## Instructions to follow
Extend the forum thread below on regressing a batting average toward an earlier projection, starting right after its last post.

## Text to read
—————
Using Peter’s method, we have .300 and we regress towards .245.  To get .256, we need a regression of 80%.  Nope that does not work.

While our regression (how much to regress) is solely a function of the total number of PA, his regression is a function of the number of PA that went into the original projection and the number of PA in the new sample.  But I don’t know what that function looks like off the top of my head.

Maybe Peter can provide that.

In this case, I am using the formula 800/(PA+800) to determine the regression amount, which is around what it should be for BA.

Maybe Peter can provide the corresponding formula when we have PA1 and PA2 and we want to regress the BA in PA2 to the projection we got from PA1.

Or maybe we can solve for that.

The formula for a player’s projection in X PA, where the population mean is .250, is:

.250 + (BA1-.250) * 800/(800+PA1)

Now we have another BA, we’ll call BA2 in another sample of PA, we’ll call PA2.

The players projection (using the traditional method) is now:

new BA = (BA1*PA1+BA2*PA2)/(PA1+PA2)

That is just the weighted average of the two samples of BA, or the player’s total BA in both samples combined.

So the new projection is:

.250 + (new BA-.250) * 800/(800+PA1+PA2)

or,

((BA1*PA1+BA2*PA2)/(PA1+PA2)-.250) * 800/(800+PA1+PA2)

Using Peter’s method, our formula for the new projection is:

old projection + (BA2-old projection) * regression amount

or,

(BA1*PA1+BA2*PA2)/(PA1+PA2) + (BA2-(BA1*PA1+BA2*PA2)/(PA1+PA2)*regression amount

If we make our methos and Peter’s equal to each other, we have:

((BA1*PA1+BA2*PA2)/(PA1+PA2)-.250) * 800/(800+PA1+PA2) = (BA1*PA1+BA2*PA2)/(PA1+PA2) + (BA2-(BA1*PA1+BA2*PA2)/(PA1+PA2)*regression amount

Solving for Peter’s regression amount…

((BA1*PA1+BA2*PA2)/(PA1+PA2)-.250) * 800/(800+PA1+PA2)-(BA1*PA1+BA2*PA2)/(PA1+PA2)

divided by

(BA2-(BA1*PA1+BA2*PA2)/(PA1+PA2)

Whatever the hell that reduces to, or we may have to use simultaneous equations to solve for Peter’s regression formula to get rid of the BA1 and BA2 terms since it should be only a function of PA1 and PA2.


#37    Peter Jensen      (see all posts) 2008/08/05 (Tue) @ 06:20

I believe that the second example works as well. The new projection of .245 represents 1600 PAs, the 800 actual PAs and the 800 added PAs from the league average to get the new projection.  The new sample is 400 PAs at .300 BA. As you correctly calculated you need to regress 80% to get to the final .256 BA.  The total PAs is 2000 so you are regressing 1600/2000 or 80%.  I believe it works in all cases but I don’t have a proof for it.


#38    MGL      (see all posts) 2008/08/05 (Tue) @ 11:38

OK, I’ll play around with some numbers to see if that works in all cases.
—————
## Material
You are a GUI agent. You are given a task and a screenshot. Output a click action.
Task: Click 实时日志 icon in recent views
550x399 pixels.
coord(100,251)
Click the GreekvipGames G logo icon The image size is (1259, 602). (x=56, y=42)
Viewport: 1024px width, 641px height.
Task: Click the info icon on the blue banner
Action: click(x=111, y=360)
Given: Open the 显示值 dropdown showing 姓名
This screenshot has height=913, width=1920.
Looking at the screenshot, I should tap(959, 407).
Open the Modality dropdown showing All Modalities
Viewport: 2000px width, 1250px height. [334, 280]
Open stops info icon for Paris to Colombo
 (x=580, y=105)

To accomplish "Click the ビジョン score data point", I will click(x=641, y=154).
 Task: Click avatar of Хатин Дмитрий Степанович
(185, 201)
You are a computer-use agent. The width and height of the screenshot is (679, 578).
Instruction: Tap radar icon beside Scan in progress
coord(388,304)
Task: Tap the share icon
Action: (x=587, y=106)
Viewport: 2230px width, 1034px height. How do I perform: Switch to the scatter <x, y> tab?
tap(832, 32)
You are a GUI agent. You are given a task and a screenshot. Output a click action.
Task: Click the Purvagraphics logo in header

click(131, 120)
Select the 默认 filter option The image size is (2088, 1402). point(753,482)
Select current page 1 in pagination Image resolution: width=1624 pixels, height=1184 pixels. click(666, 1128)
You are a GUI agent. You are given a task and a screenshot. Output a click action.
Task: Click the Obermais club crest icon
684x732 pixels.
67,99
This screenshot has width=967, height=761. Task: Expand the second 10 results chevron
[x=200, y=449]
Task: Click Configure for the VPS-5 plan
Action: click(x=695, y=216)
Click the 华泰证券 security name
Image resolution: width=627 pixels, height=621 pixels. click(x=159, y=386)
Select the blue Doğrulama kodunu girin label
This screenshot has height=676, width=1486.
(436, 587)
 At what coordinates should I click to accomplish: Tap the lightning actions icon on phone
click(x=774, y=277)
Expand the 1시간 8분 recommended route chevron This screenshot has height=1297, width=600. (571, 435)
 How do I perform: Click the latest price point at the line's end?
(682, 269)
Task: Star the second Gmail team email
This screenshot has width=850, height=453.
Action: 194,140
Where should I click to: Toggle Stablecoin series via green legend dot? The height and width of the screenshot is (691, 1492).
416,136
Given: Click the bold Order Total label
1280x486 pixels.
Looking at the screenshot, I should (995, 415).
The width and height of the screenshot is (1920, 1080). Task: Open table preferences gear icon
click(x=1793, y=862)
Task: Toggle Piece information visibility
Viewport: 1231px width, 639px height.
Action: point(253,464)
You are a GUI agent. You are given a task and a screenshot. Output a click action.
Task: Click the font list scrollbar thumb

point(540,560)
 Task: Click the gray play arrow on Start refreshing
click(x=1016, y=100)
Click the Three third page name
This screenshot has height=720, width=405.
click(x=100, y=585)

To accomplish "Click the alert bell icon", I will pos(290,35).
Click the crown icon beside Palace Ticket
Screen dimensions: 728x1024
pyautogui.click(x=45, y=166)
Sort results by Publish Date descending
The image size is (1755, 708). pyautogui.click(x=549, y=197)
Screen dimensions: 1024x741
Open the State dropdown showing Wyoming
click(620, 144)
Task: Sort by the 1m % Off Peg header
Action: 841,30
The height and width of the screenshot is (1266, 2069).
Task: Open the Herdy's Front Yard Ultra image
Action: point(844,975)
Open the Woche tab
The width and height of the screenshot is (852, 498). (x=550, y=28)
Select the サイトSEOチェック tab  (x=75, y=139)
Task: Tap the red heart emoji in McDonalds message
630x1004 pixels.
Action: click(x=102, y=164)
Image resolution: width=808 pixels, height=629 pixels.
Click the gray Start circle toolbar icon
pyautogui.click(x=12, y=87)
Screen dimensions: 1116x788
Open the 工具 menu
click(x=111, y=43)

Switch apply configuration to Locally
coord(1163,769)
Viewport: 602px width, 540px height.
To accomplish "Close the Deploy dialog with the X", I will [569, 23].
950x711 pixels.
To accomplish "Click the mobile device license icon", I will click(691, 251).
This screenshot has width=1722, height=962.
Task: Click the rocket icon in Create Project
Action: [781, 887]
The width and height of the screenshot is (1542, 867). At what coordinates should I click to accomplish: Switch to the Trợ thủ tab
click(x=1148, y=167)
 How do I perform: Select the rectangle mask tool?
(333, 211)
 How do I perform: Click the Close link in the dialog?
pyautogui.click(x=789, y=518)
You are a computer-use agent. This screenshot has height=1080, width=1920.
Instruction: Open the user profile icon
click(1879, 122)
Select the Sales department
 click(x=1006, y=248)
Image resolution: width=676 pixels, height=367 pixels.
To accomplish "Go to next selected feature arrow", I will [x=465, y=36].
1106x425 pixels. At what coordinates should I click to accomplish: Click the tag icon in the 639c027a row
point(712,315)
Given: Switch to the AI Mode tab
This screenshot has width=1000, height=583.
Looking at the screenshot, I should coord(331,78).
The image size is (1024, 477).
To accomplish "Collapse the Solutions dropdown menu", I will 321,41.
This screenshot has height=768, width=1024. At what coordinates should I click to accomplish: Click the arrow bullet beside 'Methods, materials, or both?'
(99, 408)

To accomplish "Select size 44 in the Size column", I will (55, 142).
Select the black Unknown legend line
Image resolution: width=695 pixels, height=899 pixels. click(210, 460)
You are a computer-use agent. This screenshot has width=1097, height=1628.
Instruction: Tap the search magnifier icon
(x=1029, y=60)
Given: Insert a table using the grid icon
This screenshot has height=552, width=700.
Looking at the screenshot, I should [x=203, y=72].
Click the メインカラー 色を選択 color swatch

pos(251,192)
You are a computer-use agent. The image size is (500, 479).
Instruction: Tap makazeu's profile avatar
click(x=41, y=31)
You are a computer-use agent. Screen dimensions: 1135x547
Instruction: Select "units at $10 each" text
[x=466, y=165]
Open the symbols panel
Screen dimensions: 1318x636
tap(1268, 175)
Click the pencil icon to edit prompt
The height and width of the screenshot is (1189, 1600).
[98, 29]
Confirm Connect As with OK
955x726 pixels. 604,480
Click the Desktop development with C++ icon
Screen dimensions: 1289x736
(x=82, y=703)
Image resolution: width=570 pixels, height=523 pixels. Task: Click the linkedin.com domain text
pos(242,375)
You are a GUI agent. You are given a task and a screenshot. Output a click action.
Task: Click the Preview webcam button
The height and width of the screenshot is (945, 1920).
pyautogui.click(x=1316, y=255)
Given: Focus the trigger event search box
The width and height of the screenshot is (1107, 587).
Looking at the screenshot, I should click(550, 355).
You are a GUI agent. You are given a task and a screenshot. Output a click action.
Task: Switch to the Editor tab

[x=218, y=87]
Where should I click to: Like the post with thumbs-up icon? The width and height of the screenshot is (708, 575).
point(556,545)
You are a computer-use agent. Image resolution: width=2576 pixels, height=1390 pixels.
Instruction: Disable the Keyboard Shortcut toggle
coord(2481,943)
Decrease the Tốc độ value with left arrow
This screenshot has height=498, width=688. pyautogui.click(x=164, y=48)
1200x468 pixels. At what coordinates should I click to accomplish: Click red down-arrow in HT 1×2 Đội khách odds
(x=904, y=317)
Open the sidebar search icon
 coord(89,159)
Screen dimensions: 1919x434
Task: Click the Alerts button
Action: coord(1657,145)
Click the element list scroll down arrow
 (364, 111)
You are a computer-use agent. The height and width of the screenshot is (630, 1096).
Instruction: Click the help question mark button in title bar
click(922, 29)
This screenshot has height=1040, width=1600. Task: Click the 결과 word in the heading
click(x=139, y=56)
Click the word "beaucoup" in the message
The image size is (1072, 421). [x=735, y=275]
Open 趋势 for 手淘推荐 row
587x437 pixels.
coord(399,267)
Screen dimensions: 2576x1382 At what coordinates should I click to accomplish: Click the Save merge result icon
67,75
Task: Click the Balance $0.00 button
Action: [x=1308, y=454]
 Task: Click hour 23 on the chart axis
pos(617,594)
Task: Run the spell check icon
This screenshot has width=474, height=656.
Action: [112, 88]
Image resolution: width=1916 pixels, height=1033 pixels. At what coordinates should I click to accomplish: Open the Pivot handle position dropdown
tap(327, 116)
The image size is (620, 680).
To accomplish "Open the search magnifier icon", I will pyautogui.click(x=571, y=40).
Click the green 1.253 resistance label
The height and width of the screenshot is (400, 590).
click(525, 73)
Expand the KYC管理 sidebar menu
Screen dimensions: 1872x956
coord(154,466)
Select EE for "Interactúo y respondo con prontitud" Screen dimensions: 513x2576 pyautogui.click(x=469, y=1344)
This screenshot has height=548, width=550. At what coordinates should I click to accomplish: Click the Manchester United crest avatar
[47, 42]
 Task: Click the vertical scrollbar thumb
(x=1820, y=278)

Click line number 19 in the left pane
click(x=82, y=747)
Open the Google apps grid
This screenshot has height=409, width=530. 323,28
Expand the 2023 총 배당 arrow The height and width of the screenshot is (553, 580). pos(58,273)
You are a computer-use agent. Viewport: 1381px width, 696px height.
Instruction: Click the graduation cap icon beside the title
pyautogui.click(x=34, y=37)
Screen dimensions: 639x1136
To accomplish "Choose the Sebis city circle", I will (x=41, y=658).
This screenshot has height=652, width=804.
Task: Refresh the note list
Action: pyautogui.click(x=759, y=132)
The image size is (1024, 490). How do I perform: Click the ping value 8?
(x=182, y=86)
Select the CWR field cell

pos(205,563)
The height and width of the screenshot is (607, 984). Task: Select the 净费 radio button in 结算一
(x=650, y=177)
—————
## Result of this exercise
#39    Pizza Cutter      (see all posts) 2008/08/07 (Thu) @ 00:12

Sorry to be jumping into this one so late, but let me see if I’ve got this right.  There seem to be two issues intertwined here.  One is the issue of picking the right prior to regress to when we regress to the mean.  In the past, that’s been league average.  People seem to be OK with the thought that we can do better than that, only there’s not a lot of consensus on exactly how to do that.  Fine, open discussion.

The other is methodological.  Peter seems to be arguing for some sort of ARMA (auto-regressive moving average) system for projections.  Phil is right in #10 that we intuitively don’t consider an 0-for-20 for John McDonald the same way as an 0-for-20 for A-Rod.  For McDonald, that’s par for his course.  For A-Rod, that’s weird and we know that he’s really a better player than that deep down and we have the numbers to back it up. 

That type of conceptualization is a complete paradigm shift away from the regression (to the mean) and (linear) regression systems that seem to be out there, not so much conceptually, but certainly in terms of statistical methodology.

I’m only superficially familiar with the ARMA/ARIMA concept.  As I understand it, it’s set up to handle time series data (which all baseballs stats are… your OBP after your 342nd PA incorporates the data from the 1st-341st and tacks on another observation… hence a moving average...), but with the understanding that the 1st-341st events will have some correlation with the 342nd (it’s the same person in each case).  (I’ve come across it when reading concerning intra-class correlation.) I don’t understand it much more than that or any of the math behind it, but I think that this is what Peter is talking about.  Anyone else know more on this type of analysis and how it might be useful?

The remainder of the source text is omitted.